Rafał Biały (trener, Pogoń Szczecin): - Z naszej perspektywy ten mecz musiał się odbyć i się odbył. Wiedzieliśmy, że tak to będzie wyglądało. Jestem zadowolony z kilku elementów, które się pojawiły. Na pewno dużo grali młodzi. Myślałem, że nie będą musieli tyle grać, ale pojawiła się też np. czerwona kartka. Było szybkie tempo, Tałant mógł rotować składem, a my padliśmy. Cieszę się z początku, gdzie zespół wyszedł na parkiet i się na nim nie położył, a walczył ile miał sił. Jeśli chodzi o młodych to bardzo fajny mecz Grzegorka, z minuty na minutę lepiej radził sobie Statkiewicz. No i Krysiak też rozegrał fajne spotkanie. Gratuluję zespołowi z Kielc.
Tałant Dujszebajew (trener, Vive Tauron Kielce): - Szczecin przyjechał do nas osłabiony, bo ma wielu kontuzjowanych zawodników, dla nich był to bardzo ciężki mecz. Jestem zadowolony, bo krok po kroku graliśmy i rozegraliśmy dobry mecz.
Bartosz Konitz (zawodnik, Pogoń Szczecin): - Nawet jakbyśmy przyjechali w pełnym składzie, to i tak byłoby ciężko. Mamy taką sytuację w klubie i nic się nie zrobi. Na mecz z Kielcami się szykowaliśmy, wcześniej mieliśmy pojedynek z Płockiem, z którym powalczyliśmy. Było widać, że dziś zabrakło nam sił. Ja po piętnastu minutach czułem ten mecz w nogach. Myślę, że u innych chłopaków też tak było, później Kielce już nas pogoniły. U nas zagrali młodzi zawodnicy, to jest dla nich taki zespół, żeby się wprowadzić w nasz zespół. Nie mają presji, bo po prostu muszą grać, gdyż nie ma zmienników. W kolejnym meczu pokazali się z bardzo dobrej strony. Musimy teraz odpocząć i szykować się na Głogów, bo to dla nas ważny mecz. W Kielcach spędziłem wiele lat, mam znajomych ludzi, kilku chłopaków w drużynie. Ten kontakt jest cały czas.

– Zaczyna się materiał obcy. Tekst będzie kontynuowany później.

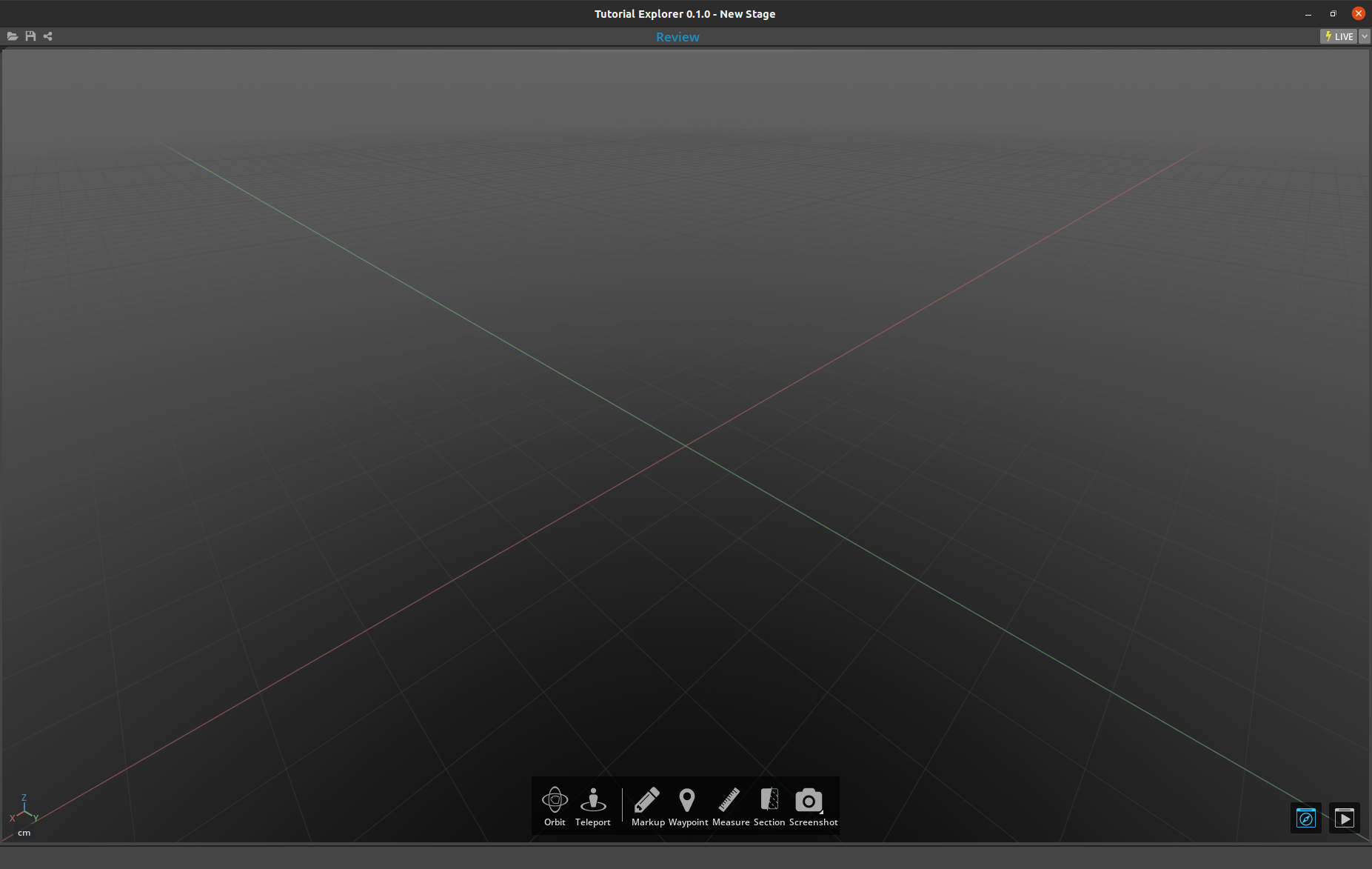Screen dimensions: 1372x869
Task: Expand the LIVE session dropdown
Action: tap(1364, 36)
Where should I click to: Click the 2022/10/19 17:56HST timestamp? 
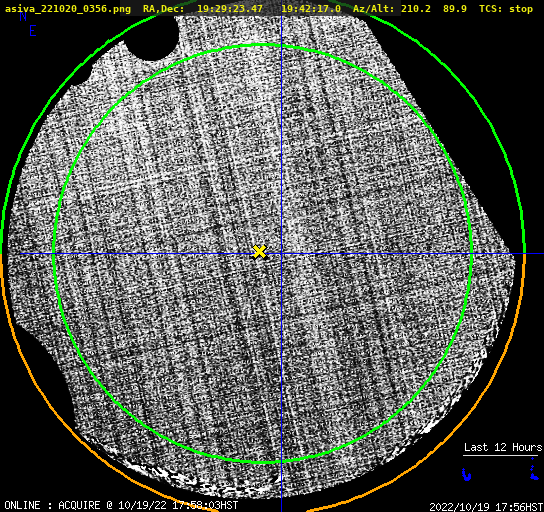tap(486, 507)
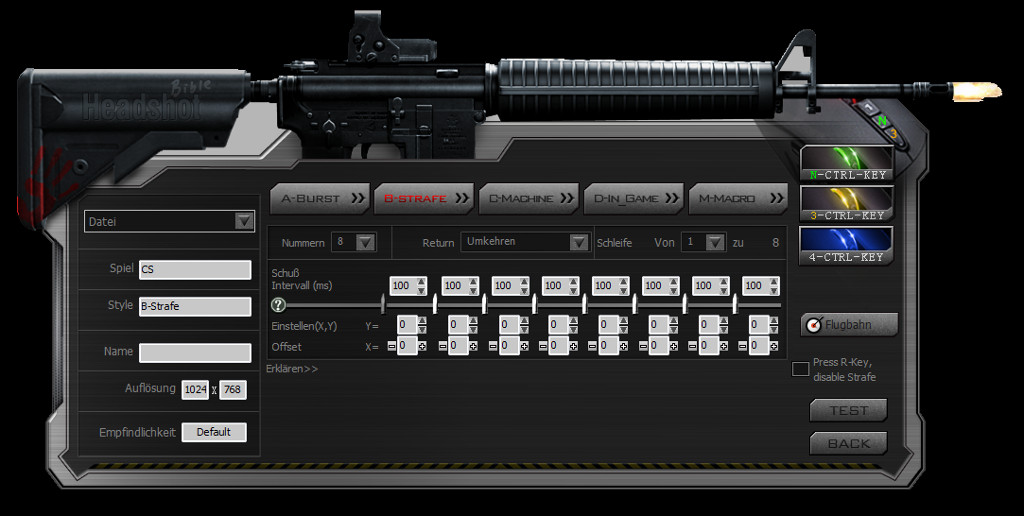The width and height of the screenshot is (1024, 516).
Task: Expand the Nummern dropdown
Action: coord(365,242)
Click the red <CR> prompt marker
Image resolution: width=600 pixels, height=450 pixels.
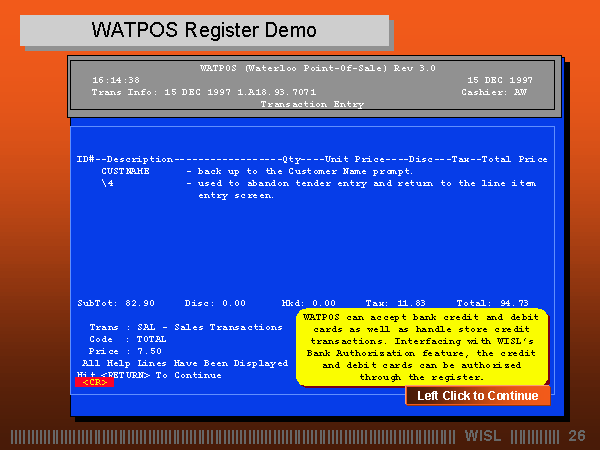[x=94, y=382]
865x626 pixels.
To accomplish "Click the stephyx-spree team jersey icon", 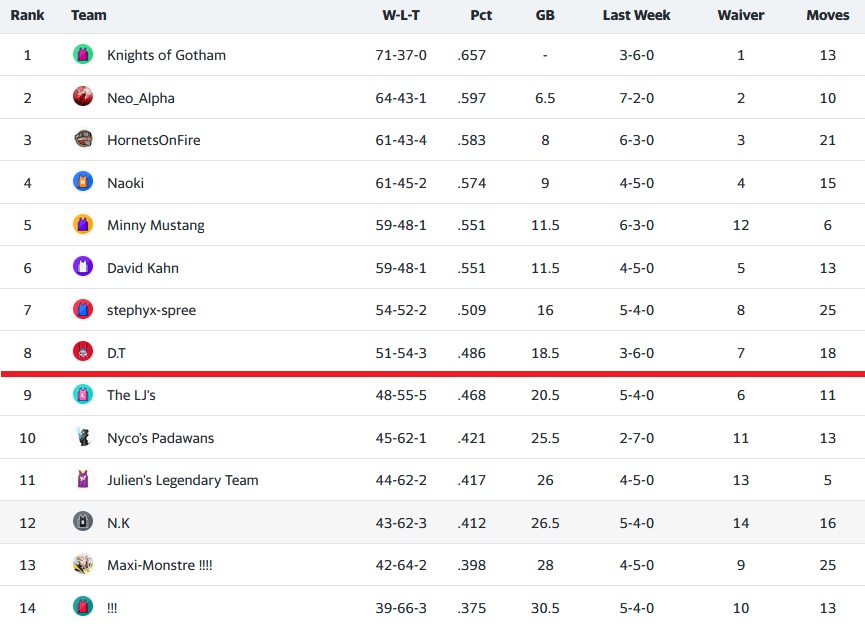I will 83,310.
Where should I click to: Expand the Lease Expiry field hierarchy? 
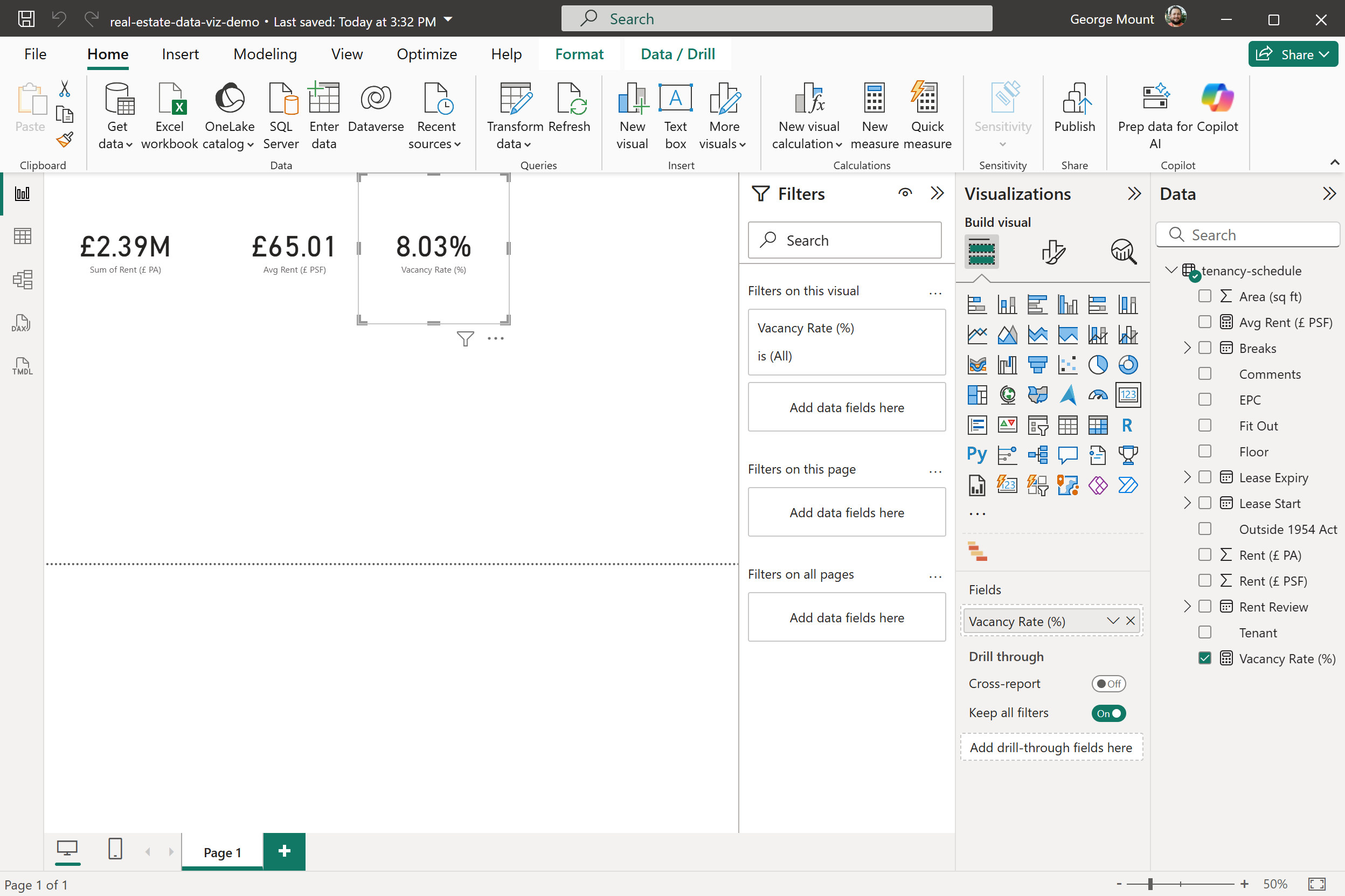(x=1187, y=477)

Mateusz Jachlewski (zawodnik, Vive Tauron Kielce): - Na początku mieliśmy trochę problemów w obronie, traciliśmy proste bramki, były głupie straty w ataku. To dawało kontry zawodnikom ze Szczecina. Początek nie był udany, ale później złapaliśmy rytm i już się dobrze potoczyło.